Liga Europy nie jest taka zła, ja tam zawsze poważnie traktuje te rozgrywki. Dlatego dzisiaj też bez odpuszczania. :)
8
Marcos Salinas
Marcos Salinas
17 września 2020, 10:49
Szczególnie takie jak Lazio czy Atalanta powinny wykrwawiać się w europejskich pucharach...
0
dysha1992
dysha1992
17 września 2020, 13:51
Atalanta to juz w LM krwi napsuła nie mało
1
SzeregowyNWJ
SzeregowyNWJ
17 września 2020, 10:21
Nie odpuszczać żadnych rozgrywek. Wszystko grać na 100%. Chcemy wkoncu jakiegoś sukcesu. Puchar Włoch jest jak najbardziej w naszym zasięgu. LE również. Może na mistrza jeszcze jesteśmy za słabi, ale kto wie. Ibra obiecal mistrza :p
4
Krzysztof
Krzysztof
17 września 2020, 10:04
Wilki pokazały ze można daleko zajść w LE. Lewej odpuścić puchar włoch, mniejsze pieniądze i za wygranie tylko LE a Inter i Juve są w tej samej drabinę co my. NIe odpuszczałbym LE...
0
gieemce
gieemce
17 września 2020, 10:28
Nie ma co odpuszczać w LE można trafić w playoffach na topowe ekipy i wszystko wraca do 50/50 podobnie PW gdzie od ćwierćfinału nie jesteśmy już potencjalnie w roli faworyta
0
grayman88
grayman88
17 września 2020, 09:58
Lepiej się skupić na lidze krajowej Ale to moje zdanie... Nigdy mnie nie obchodziła liga Europy. Mam z jej oglądania taką radość jak z kobiecego futbolu albo meczy niewidomych.... a już wogole Superpucharów..... No bo po co jest np superpuchar Europy? Albo superpuchar krajowy? Co on ma udowadniać.... Zero sensu i logiki w jego istnieniu. Tylko kasa i show...
2
Nefez
Nefez
17 września 2020, 10:29
Superpuchar europy to walka zwycięzcy LE przeciwko zwycięzcy LM. Ma pokazać najlepszy zespół europy. Oczywiście, że najlepszym zespołem w Europie jest zwycięzca LM, ale taki mecz ma to jeszcze zweryfikować.

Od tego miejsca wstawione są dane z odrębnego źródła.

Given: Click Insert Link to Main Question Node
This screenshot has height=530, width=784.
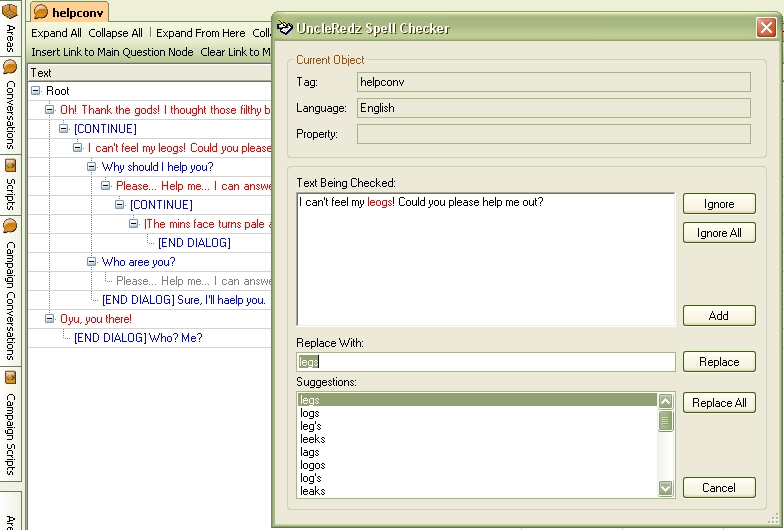Looking at the screenshot, I should pyautogui.click(x=112, y=52).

Edytowano dnia: 17 września 2020, 10:30
0
grayman88
grayman88
17 września 2020, 10:32
No właśnie uważam to za bzdurę.....
1
Rafał0209
Rafał0209
17 września 2020, 10:52
Nigdy nie zdobyliśmy LE czy pucharu UEFA to pięknie by go mieć było w swojej bogatej kolekcji , dla mnie to fajne rozgrywki bardzo niedoceniane niby gra w nich drugi garnitur Europy, ale od ćwierćfinałów można zobaczyć naprawdę widowiska na wysokim poziomie.
1
dawko69s
dawko69s
17 września 2020, 11:01
grayman88 najlepiej wyjebmy jeszcze mistrzostwa europy i mundial....raz na cztery lata robiom jakies szoł dla plebsu....bez sensu. TYLKO LIGA !!!!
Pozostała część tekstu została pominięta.